━━ Text passage ━━
Ropolo disagreed. It first recognized the heavy burden it had to overcome in asking the Superior Court to vacate the arbitrator's award. Nonetheless, Ropolo argued—as it had at arbitration—that ABC had not complied with § 7.1.4 of the contract by failing to submit backup documentation, in the form of payrolls or receipts, with its invoices to Ropolo. According to Ropolo, the arbitrator did not find that, under the contract, ABC had submitted sufficient documentation to Ropolo with each application for payment; in fact, the arbitrator did not find that substantiating documentation had been submitted to Ropolo at all. Rather, as Ropolo saw it, the arbitrator simply found “that [ABC's] testimony, * * * taken as a whole, was sufficient and credible as to the fair and reasonable cost of the work”—language Ropolo characterized as sounding in quantum meruit. Ropolo thus maintained that the arbitrator based his award solely on the testimony at arbitration, and not on a finding that ABC had complied with § 7.1.4 before terminating the contract and initiating arbitration.2
ABC countered that, in fact, the arbitrator had based his decision on the applications for payment and the corresponding time sheets, which ABC introduced into evidence at arbitration and which Ropolo had exhaustively examined. ABC conceded that the actual time sheets had not been submitted to Ropolo with the applications for payment during the course of the project.3 Nevertheless, according to ABC, the applications for payment did indeed include summaries of the time spent on the project. Moreover, according to ABC, during the course of the project, Ropolo never once asked for the supporting time sheets; Ropolo simply began selectively paying ABC for some charges and not for others. It was not until ABC terminated the contract for such selective payments that Ropolo complained of a lack of substantiating documentation accompanying each application.
━━━
━━ Provided records ━━
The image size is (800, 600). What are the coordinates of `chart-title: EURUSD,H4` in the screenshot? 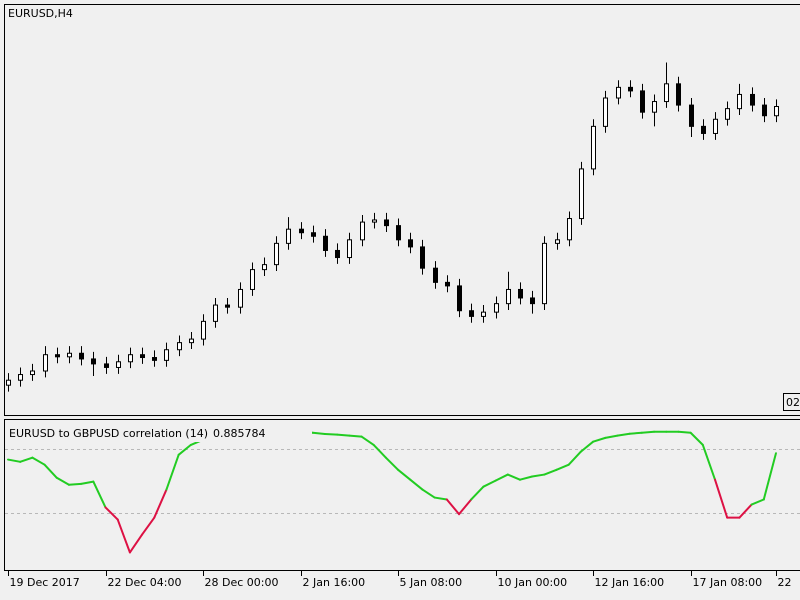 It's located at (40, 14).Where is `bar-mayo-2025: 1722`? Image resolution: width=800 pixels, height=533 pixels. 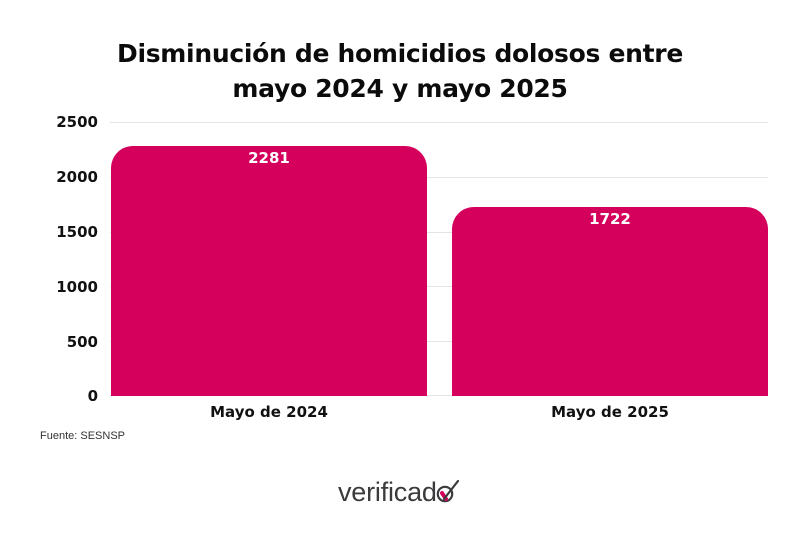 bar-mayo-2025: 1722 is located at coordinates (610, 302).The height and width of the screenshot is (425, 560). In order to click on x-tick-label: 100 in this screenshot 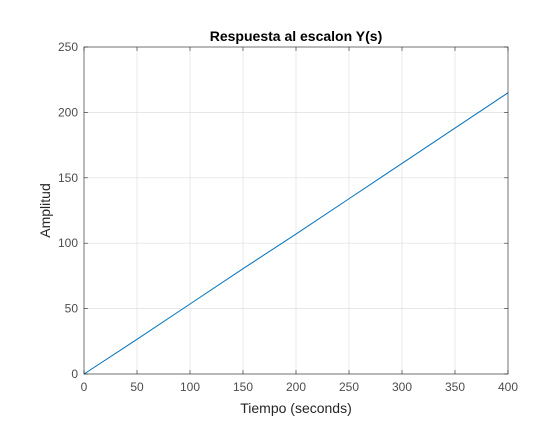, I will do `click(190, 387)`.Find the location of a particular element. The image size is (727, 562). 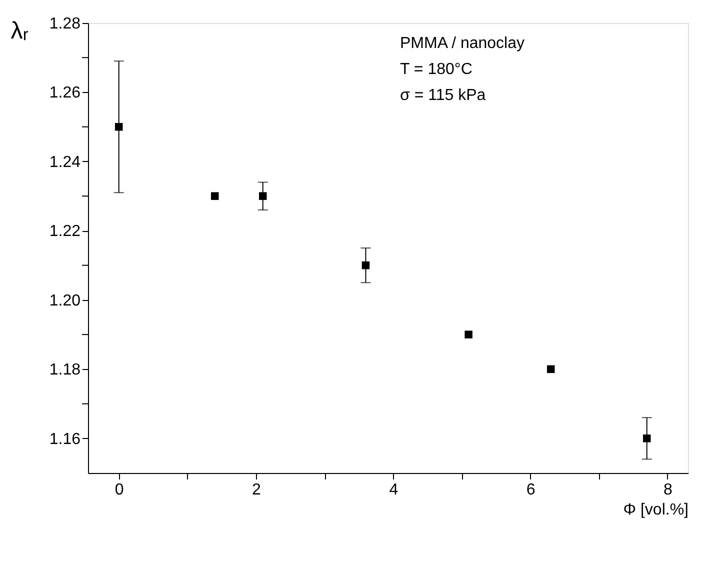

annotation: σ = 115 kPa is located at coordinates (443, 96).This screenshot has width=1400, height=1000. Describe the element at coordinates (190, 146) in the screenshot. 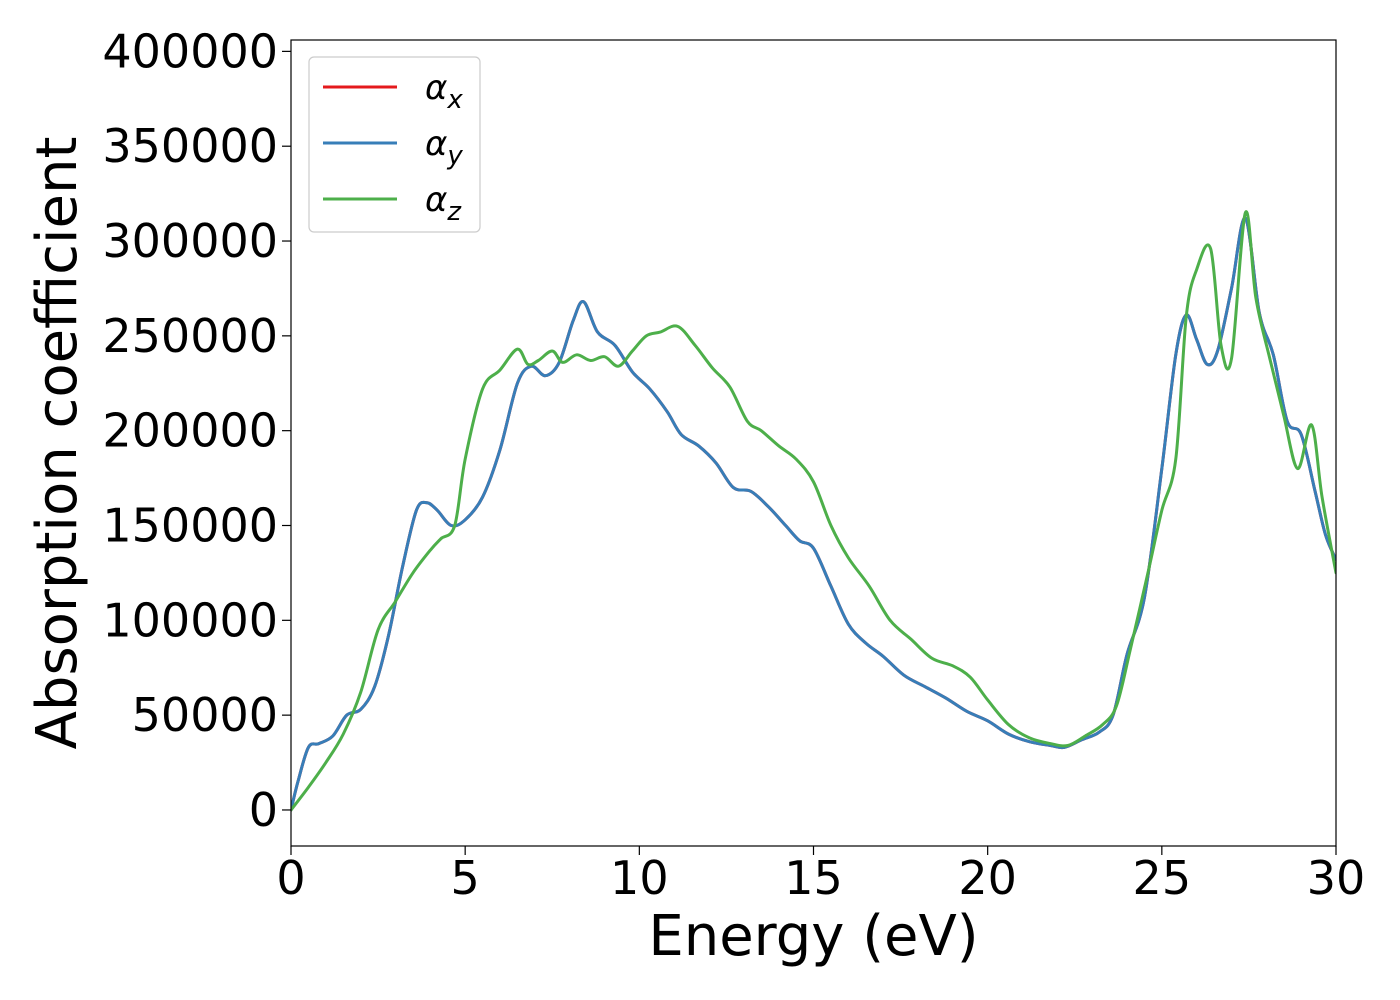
━━━
→ **Things to do**:
1 > Answer these questions about the arbitration dispute passage:
(a) Which section of the contract did Ropolo claim ABC had not complied with?
(b) What did ABC concede had not been submitted to Ropolo with the applications for payment during the project?
(c) According to ABC, what did the applications for payment include?
2 > Please continue the arbitration dispute passage from where it stops.

→ **Answers to the problems**:
1 >
(a) § 7.1.4
(b) The actual time sheets
(c) Summaries of the time spent on the project

2 >
Following the parties' arguments, the hearing justice rendered his decision. He, too, was impressed by the experience of the arbitrator in the field of contract law, and the hearing justice noted that it was the parties who selected that arbitrator to perform that role. The hearing justice expressed his reluctance to set aside the arbitrator's award, especially where it had not been shown to be “clearly ambiguous, totally arbitrary, [or] otherwise unreasonable.” In addition, the hearing justice found that the arbitrator had performed his function by making findings of fact, “and based on that [the hearing justice would] sustain the arbitrator[']s award.” Accordingly, the hearing justice confirmed the arbitration award and entered a judgment for the awarded amount of $72,415, plus statutory interest in the amount of $7,086.24 through the date of the arbitration award, as well as interest thereafter. Ropolo timely appealed.
Standard of Review
“Rhode Island has a strong public policy in favor of the finality of arbitration awards.” Berkshire Wilton Partners, LLC v. Bilray Demolition Co., Inc., 91 A.3d 830, 834 (R.I. 2014). In that light, “[t]o preserve the integrity and efficacy of arbitration proceedings, judicial review of arbitration awards is extremely limited.” Id. at 834–35. This “policy of finality is reflected in the limited grounds that the Legislature has delineated for vacating an arbitration award.” Id. at 835 (quoting Prudential Property and Casualty Insurance Co. v. Flynn, 687 A.2d 440, 441 (R.I. 1996) ).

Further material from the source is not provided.